In general, the low number of patients in each group is a limitation to identifying statistically significant associations between the level of viremia control and the emergence dynamics of mutations related to CTL epitopes. The low viral load observed for ECs was also a limitation to assessing escape mutations in the plasma compartment, which reflects the variants that are effectively replicating in the host. However, by evaluating the proviral reservoir, which represents the pool of viruses that can be a source of plasma viral particles, we were able to assess a greater number of mutations with significant frequency changes either in VCs or ECs. Although some ECs, such as EC08, did not present any significant change across visits, all VCs showed mutations that characterized variant replacement with regard to both Nef and Gag. In those patients, we were able to observe co-circulation of more than one mutation in the same position, which is indicative of greater dynamic quasispecies turnover. Reversion to wild-type amino acids, as based on the reference subtype, was also observed for VCs, and reversion of escape mutations has been extensively described in the literature as a common viral mechanism of evolution related to the CTL response [81,82,83,84,85,86].
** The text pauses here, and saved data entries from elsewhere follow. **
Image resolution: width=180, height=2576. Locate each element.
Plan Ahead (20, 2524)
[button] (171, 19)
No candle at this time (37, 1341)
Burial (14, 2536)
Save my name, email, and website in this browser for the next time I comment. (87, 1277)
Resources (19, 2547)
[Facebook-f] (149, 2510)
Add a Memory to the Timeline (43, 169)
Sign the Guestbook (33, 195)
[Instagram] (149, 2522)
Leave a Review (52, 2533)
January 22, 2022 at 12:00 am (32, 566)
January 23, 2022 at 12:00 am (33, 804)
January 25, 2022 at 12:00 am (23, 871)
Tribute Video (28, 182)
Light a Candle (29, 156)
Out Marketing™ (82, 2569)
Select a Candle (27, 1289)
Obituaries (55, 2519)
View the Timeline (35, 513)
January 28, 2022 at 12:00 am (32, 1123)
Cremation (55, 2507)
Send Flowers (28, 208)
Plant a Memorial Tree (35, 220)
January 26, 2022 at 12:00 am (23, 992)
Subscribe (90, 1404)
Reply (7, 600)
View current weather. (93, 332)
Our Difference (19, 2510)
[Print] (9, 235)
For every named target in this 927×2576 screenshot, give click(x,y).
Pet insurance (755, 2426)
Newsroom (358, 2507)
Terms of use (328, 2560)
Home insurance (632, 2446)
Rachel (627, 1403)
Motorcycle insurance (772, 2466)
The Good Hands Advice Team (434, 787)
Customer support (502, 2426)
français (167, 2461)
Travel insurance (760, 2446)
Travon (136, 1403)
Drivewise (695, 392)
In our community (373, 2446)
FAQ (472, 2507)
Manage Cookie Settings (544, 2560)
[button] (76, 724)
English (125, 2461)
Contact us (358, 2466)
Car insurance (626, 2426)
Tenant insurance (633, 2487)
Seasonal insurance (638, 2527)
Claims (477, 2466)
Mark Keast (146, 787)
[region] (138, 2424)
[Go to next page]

For the individuals EC08, EC18, VC15 and VC16, who carried the protective HLA* B57 allele, analyses of IW9 (Gag 147-155), KF11 (Gag 162-172) and TW10 (Gag 240-249) epitopes indicated a low level of viral evolution, even in these HIV-1 CTL epitopes related to high selective pressure [22, 35, 36, 62,63,64,65,66]. Although EC08 and EC18 individuals presented wild-type amino acids at all positions of the epitopes analyzed, VC15 presented I147L, A146P, and T242 N mutations, and VC16 harbored A146P, A163G, and T242 N mutations. All of the mutations identified herein have been described in several studies as commonly arising in individuals carrying HLA-B*57 and B*58 alleles, despite resulting in a loss of viral fitness [18, 36, 65, 66].

Conclusion

Although none of the observed mutations could be confirmed as a CTL-escape mutation due to the lack of CD8+ T cell functional analyses, the present study shows that despite low or undetectable levels of viral replication among HICs, genetic variability occurs in viral quasispecies in the proviral compartment. Amino acid substitutions across visits and the existence of low-frequency mutants, even in ECs, indicate that potential CTL-escape mutants exist and are present in those individual reservoirs. This fact implies that situations leading to a disequilibrium of the host-virus relationship can result in the spread of CTL-escape variants with pathological consequences. More studies are necessary to address why those adapted variants do not achieve replicative success in ECs.